Document extract:
......

Superpatterns Pat Patterson on the Cloud, Identity and Single Malt Scotch

4May/1076

A Simple Block Driver for Linux Kernel 2.6.31

Programming Amazon Web Services

Linux Device Drivers, 3rd Edition

My current work involves writing my first Linux block device driver. Going to the web to find a sample, I discovered Jonathan Corbet's Simple Block Driver article with its associated block driver example code. It's a nice succinct implementation of a ramdisk - pretty much the simplest working block device. There's only one problem, though, the article was written in 2003, when kernel 2.6.0 was the new kid on the block. Trying to build it on openSUSE 11.2 with kernel 2.6.31 just produced a slew of compile errors. A bit of research revealed that there were major changes to the kernel block device interface in 2.6.31, so I would have to port the example to get it working.

......

(Element lookup rows)
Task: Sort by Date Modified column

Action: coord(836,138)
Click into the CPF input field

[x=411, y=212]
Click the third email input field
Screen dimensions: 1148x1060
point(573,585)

......

Goal 1: Rewrite the Linux block driver post between "A Simple Block" and "get it working.", inclusive, switching "ramdisk" to "RAM disk".
Goal 2: Extend the Linux block driver post past its final sentence.
These rows have no connection to the Linux block driver post.

Final result 1:
A Simple Block Driver for Linux Kernel 2.6.31

Programming Amazon Web Services

Linux Device Drivers, 3rd Edition

My current work involves writing my first Linux block device driver. Going to the web to find a sample, I discovered Jonathan Corbet's Simple Block Driver article with its associated block driver example code. It's a nice succinct implementation of a RAM disk - pretty much the simplest working block device. There's only one problem, though, the article was written in 2003, when kernel 2.6.0 was the new kid on the block. Trying to build it on openSUSE 11.2 with kernel 2.6.31 just produced a slew of compile errors. A bit of research revealed that there were major changes to the kernel block device interface in 2.6.31, so I would have to port the example to get it working.

Final result 2:
About a day and a half of poring through the kernel source and the excellent LDD3 (hardcopy) later, I had a running simple block driver for kernel 2.6.31. I've also tested it successfully on SUSE 11 SP1 Beta, which uses kernel 2.6.32. Here's the code, followed by instructions for getting it working.

sbd.c

/*
 * A sample, extra-simple block driver. Updated for kernel 2.6.31.
 *
 * (C) 2003 Eklektix, Inc.
 * (C) 2010 Pat Patterson <pat at superpat dot com>
 * Redistributable under the terms of the GNU GPL.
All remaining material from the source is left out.